Start of Block

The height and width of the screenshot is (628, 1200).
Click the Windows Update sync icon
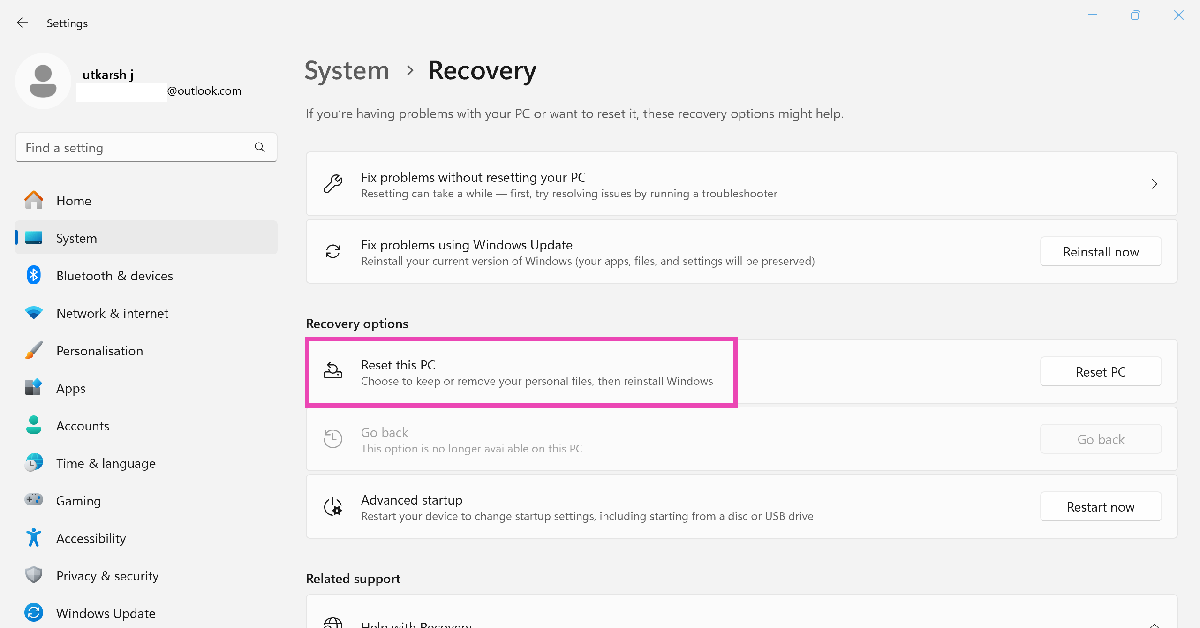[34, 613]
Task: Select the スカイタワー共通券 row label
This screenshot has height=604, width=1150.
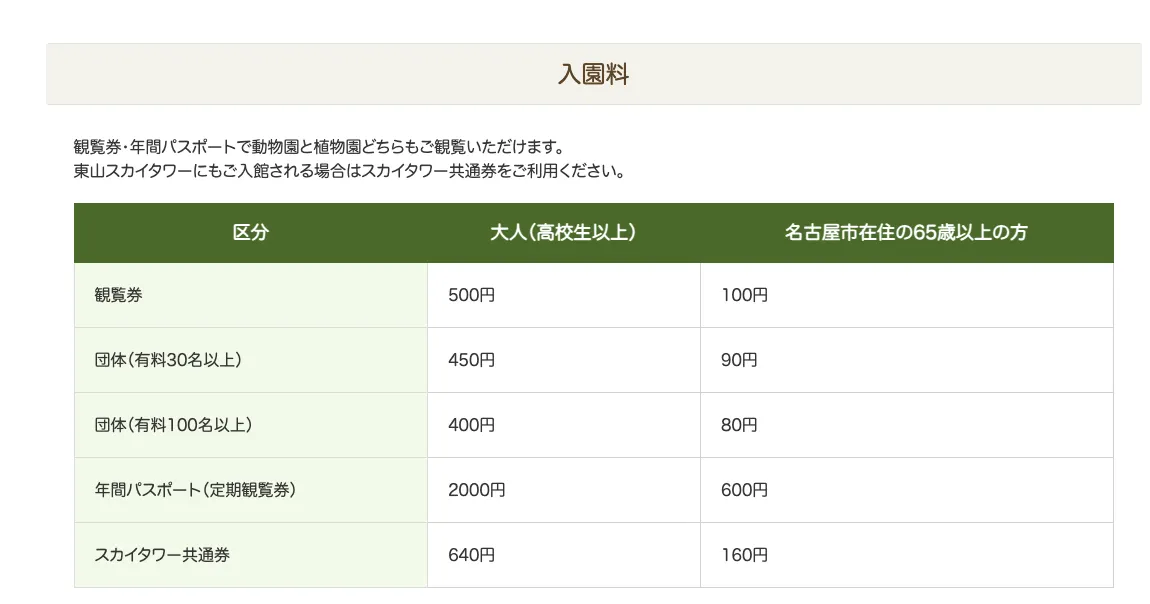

End of Block

### What is required
Which lines of the data include the string "width"? Find them and copy each one.

### Response to this task
The height and width of the screenshot is (628, 1200).
This screenshot has height=604, width=1150.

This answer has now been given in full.